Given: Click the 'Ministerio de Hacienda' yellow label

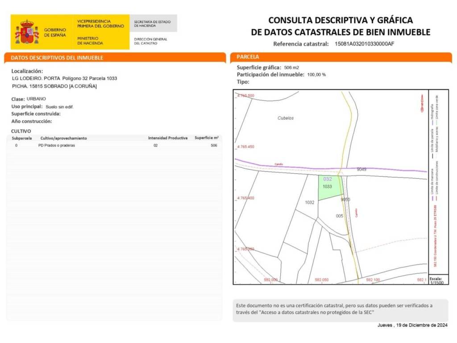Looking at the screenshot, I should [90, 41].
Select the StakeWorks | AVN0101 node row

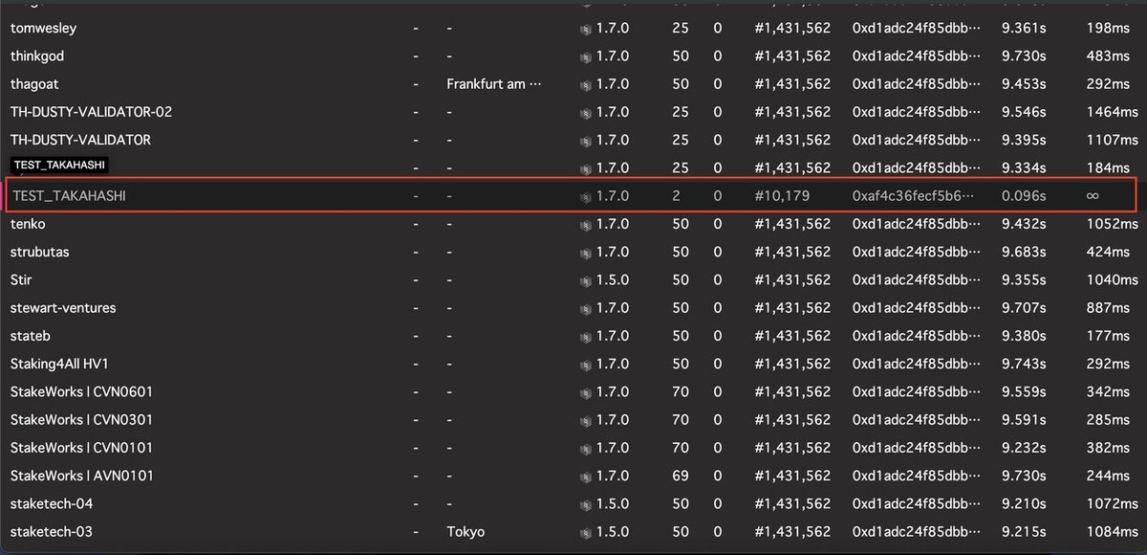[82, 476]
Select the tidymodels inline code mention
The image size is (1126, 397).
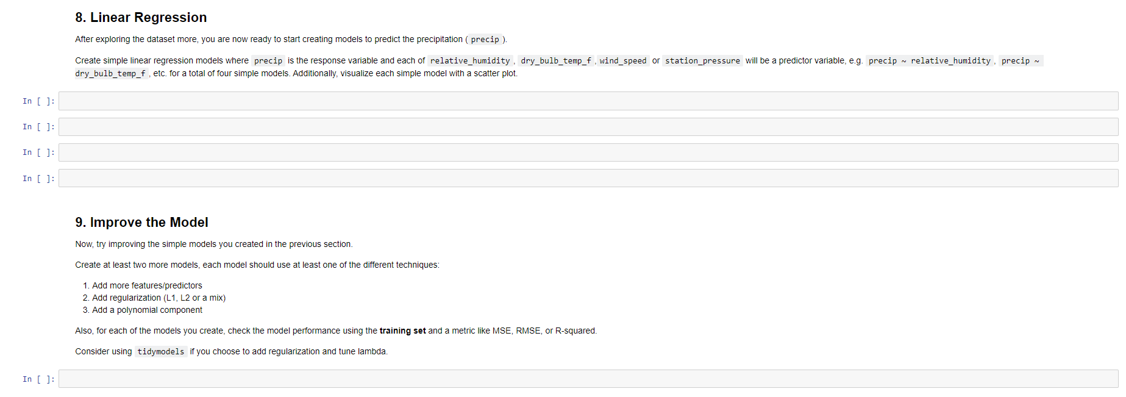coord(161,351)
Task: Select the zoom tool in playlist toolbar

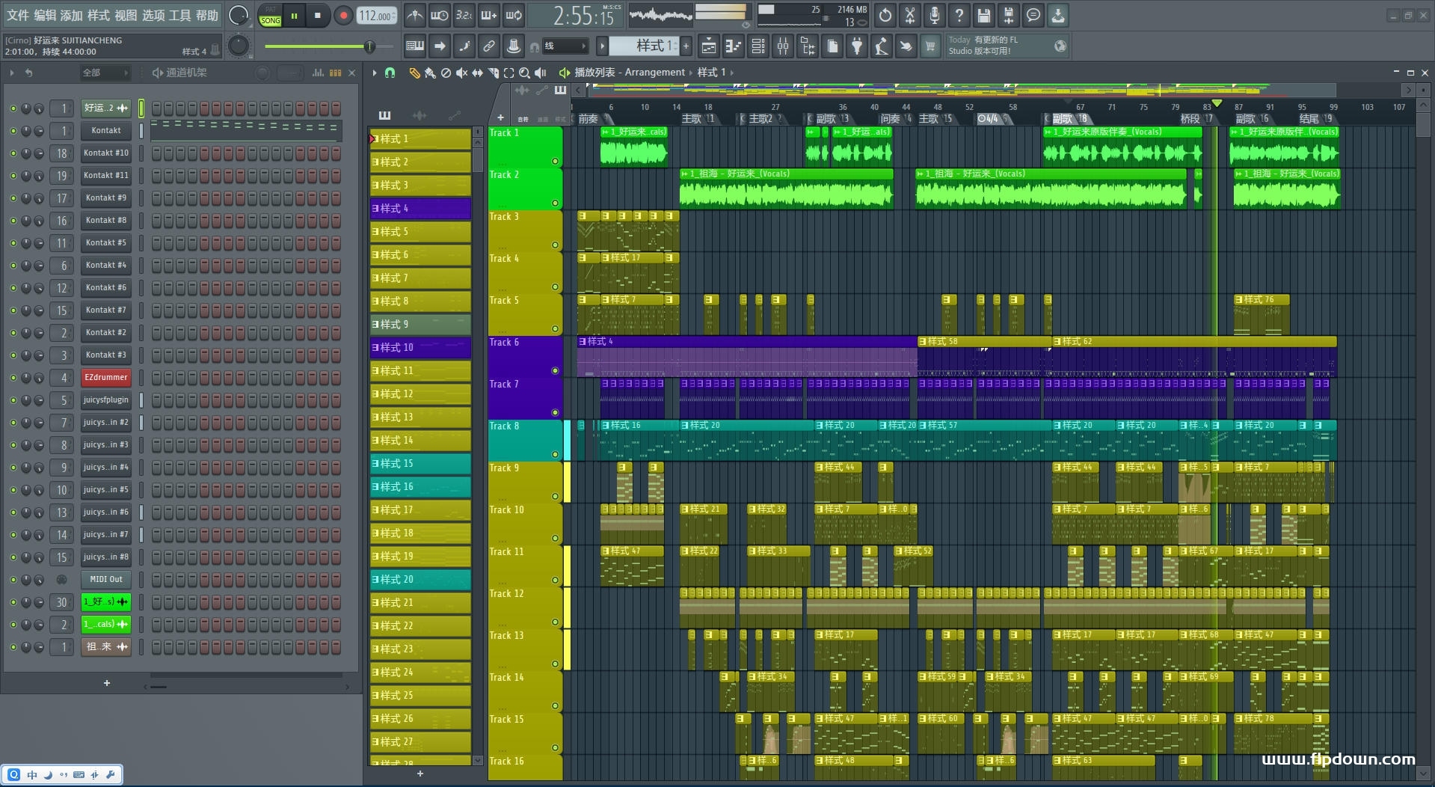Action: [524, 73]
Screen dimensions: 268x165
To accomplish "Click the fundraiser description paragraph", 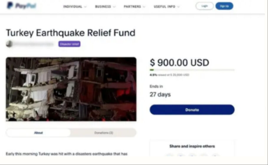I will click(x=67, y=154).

• Work order: Going by the data above, the answer is exactly the lines from the one holding "Select the StakeWorks | AVN0101 node row" to the one holding "Screen dimensions: 268x165", both kept, with the pictures left out.

• Written response:
Select the StakeWorks | AVN0101 node row

[82, 476]
Select the tidymodels inline code mention
The image size is (1126, 397).
coord(161,351)
Task: Select the zoom tool in playlist toolbar

Action: [524, 73]
Screen dimensions: 268x165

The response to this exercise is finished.